Participation in decision-making

The dignity of every human being as social leads to the value of participation. Human dignity is violated when they cannot decide on their own life: receiving aid, unable to sell their products, unable to find work. To respect human dignity means to enable each person to participate in decision-making, and to make a constructive contribution according to their abilities. Everyone has a right to have a say in decisions which will affect him/her, but today countries and persons are excluded from the decision-making. Many international agreements diminish the power of the state and are signed without the involvement of the population, even when their impact will fall on them.


3.4 EPAs and AEFJN


AEFJN is deeply concerned that the EPA proposed free trade agreements will exacerbate the current agricultural crisis that African farmers already face, increase poverty and violate human rights.

AEFJN believes that the proposed EPAs do not ensure the protection of the rights of citizens or the sovereignty of state, nor does it respect the provision set forth in the Cotonou Agreement that no country should be worse off as a result of such a partnership.


4. Trade advocacy and lobbying

In general AEFJN advocates for:

  • Fairer conditions of trade between the European Union and the African countries.
  • An economic and trade system that creates justice between and among countries and communities, and offers opportunities to all.
  • Rules governing trade that favour the poorest African countries, giving them special help and protection. ("equality" is not just when the situations between rich and poor countries are so different)
  • African countries governments should have the freedom and right to choose, which trade policies to implement to fight poverty.

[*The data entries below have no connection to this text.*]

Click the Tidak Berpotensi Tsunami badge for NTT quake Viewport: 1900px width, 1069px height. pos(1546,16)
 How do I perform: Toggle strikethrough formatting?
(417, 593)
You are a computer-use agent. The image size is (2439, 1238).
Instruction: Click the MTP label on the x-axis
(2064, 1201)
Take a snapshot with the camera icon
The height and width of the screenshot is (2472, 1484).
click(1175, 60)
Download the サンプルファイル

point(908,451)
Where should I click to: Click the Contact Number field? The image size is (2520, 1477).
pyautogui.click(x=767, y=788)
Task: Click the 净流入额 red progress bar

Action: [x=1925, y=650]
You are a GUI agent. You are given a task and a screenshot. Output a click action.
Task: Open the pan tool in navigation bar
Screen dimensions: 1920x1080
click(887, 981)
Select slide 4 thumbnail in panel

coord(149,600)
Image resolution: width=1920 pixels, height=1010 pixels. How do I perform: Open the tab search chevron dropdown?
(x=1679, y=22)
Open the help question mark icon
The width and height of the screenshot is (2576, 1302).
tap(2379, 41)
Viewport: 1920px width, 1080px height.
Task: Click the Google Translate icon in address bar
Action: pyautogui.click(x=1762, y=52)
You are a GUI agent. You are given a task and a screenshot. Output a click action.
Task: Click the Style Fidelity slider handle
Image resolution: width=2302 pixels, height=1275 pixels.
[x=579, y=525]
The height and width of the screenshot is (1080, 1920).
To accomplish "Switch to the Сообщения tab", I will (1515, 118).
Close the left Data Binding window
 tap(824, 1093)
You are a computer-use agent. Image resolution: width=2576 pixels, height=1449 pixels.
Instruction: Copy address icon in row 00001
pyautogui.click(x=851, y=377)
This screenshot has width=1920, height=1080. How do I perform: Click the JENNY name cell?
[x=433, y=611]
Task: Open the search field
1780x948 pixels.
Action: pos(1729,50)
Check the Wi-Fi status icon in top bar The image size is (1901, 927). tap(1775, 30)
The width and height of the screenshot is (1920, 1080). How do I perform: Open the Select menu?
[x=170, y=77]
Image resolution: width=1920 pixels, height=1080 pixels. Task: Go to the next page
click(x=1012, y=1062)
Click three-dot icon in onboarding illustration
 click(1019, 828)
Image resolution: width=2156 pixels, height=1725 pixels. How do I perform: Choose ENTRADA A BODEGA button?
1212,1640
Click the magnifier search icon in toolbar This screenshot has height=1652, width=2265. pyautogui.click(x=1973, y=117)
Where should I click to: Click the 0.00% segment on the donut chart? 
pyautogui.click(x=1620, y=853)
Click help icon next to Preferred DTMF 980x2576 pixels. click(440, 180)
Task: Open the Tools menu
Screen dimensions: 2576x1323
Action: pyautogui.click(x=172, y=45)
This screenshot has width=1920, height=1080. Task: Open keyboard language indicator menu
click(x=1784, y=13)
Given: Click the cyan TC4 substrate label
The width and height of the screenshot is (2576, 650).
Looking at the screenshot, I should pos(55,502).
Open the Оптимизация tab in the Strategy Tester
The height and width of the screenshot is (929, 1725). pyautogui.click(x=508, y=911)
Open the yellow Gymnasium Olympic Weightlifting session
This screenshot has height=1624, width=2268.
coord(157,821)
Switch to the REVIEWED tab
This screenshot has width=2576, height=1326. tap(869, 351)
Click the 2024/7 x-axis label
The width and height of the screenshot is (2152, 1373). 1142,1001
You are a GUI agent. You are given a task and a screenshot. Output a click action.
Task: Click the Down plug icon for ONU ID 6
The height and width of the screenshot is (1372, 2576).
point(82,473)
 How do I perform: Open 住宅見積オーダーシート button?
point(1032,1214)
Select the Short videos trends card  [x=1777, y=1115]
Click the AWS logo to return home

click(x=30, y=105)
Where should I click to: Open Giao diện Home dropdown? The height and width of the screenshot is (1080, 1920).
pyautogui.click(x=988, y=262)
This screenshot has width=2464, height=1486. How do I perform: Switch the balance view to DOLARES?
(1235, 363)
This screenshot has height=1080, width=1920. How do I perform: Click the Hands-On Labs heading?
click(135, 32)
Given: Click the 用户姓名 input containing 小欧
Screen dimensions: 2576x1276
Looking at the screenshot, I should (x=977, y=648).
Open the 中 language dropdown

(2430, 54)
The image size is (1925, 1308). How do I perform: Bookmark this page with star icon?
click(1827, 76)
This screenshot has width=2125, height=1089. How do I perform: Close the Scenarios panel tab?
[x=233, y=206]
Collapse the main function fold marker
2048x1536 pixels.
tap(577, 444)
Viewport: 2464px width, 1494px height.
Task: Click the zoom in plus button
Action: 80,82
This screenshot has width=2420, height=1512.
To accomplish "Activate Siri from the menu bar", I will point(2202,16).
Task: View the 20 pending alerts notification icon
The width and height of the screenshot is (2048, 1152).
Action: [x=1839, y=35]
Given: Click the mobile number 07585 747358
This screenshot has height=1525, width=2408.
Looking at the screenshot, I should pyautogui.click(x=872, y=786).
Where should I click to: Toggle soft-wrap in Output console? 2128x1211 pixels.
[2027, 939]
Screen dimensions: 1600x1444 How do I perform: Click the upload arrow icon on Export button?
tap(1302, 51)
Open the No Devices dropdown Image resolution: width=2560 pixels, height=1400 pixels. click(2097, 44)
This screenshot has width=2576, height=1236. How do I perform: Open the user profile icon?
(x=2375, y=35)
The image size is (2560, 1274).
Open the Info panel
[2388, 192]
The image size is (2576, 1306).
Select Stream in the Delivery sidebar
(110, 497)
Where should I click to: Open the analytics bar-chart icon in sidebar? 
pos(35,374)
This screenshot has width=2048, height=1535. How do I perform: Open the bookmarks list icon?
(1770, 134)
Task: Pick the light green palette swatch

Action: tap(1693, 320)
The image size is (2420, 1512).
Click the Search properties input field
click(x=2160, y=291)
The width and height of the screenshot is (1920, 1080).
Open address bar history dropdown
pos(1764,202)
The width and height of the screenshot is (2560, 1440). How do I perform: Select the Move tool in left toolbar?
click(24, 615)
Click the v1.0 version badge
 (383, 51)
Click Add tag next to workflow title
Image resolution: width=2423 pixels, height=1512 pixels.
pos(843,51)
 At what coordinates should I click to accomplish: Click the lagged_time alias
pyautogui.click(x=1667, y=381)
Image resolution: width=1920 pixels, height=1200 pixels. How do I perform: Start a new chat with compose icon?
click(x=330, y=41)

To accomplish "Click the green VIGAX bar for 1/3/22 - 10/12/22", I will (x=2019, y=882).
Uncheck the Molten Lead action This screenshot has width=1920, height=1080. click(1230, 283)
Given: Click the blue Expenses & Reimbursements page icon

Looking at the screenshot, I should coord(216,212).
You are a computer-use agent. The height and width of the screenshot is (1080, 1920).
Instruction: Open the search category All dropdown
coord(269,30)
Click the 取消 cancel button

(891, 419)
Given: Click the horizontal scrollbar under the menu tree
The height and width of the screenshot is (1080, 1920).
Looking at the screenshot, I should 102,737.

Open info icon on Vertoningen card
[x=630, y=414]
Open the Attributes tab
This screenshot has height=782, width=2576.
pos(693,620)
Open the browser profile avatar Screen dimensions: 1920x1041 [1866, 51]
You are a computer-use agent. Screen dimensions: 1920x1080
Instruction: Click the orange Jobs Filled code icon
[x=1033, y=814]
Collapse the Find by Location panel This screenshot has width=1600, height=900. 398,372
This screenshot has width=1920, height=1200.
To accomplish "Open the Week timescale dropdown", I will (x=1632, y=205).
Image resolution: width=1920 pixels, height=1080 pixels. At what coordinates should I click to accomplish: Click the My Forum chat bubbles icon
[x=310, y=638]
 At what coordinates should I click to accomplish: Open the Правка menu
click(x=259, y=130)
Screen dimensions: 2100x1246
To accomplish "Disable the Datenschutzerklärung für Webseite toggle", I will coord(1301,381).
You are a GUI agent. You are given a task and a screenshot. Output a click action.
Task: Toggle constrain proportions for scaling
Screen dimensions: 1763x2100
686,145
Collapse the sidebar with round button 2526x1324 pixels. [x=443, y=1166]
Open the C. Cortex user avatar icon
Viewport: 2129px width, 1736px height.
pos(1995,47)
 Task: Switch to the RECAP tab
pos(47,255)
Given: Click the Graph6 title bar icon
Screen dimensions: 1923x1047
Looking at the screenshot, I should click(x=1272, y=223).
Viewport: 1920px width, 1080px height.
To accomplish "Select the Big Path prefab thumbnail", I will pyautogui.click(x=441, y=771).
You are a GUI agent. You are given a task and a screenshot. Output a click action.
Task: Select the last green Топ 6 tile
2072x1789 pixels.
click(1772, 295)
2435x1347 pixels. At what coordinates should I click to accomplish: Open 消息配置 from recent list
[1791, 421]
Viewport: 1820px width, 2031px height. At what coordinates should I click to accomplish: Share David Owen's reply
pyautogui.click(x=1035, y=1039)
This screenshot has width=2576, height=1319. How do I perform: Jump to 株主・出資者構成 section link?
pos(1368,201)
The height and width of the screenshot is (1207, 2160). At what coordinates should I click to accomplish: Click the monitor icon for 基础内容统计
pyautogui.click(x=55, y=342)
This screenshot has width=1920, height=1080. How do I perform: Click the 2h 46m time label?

They should not be forced to free trade and privatisation.
  • Developing countries should be allowed to protect and assist their vulnerable traders and new industries.
  • Protect and enable the fulfilment of all human rights

Regarding the EPAs, AEFJN calls for an EU-ACP partnership that will:

  • Protect African producers in domestic and regional markets
  • Be based on the principle of non-reciprocity, as instituted in the Generalized System of Preferences and special and differential treatment in the WTO;
  • Reverse the pressure for trade and investment liberalisation;
  • Allow for the necessary policy space and support for ACP countries to pursue their own development strategies.

Political pressure, domestically or internationally, is what makes international law and policy work.

The media can create awareness on the different problems, which is a necessary step towards mobilization and action to influence the politicians in their decision-making.

Strategies for Advocacy and Lobbying

Human Rights can be used to strengthen civil society and political mobilization at EU and national level. Human rights can engage a broad section of public opinion. HR arguments provide extra "leverage" to economic policy arguments. Governments should be confronted with the HR consequences of their trade policy decisions, at both national and international level - and the violation of their legal obligations that those consequences represent.

AEFJN lobbies the different bodies of the European Union on issues related to Africa: the European Commission (DG Trade & DG Development), the European Parliament and the Council. 

  • AEFJN lobbies the EU Member States through its national Antennae.
  • AEFJN is in touch with some media houses in Europe and Africa to whom it sends the Press Releases on different issues.

AEFJN is part of a series of platforms working on EPAs:

  • The European Trade Network (ETN)
  • The African Trade Network (ATN)
  • The Our World is Not For Sale (OWINFS)
  • The Concord-Cotonou Working group on Trade.
  • The PAN-European Action Group on EPAs. EPAs 2007.
  • The Stop EPA coalition.
  • The DG-Trade EU-Civil Society Dialogue.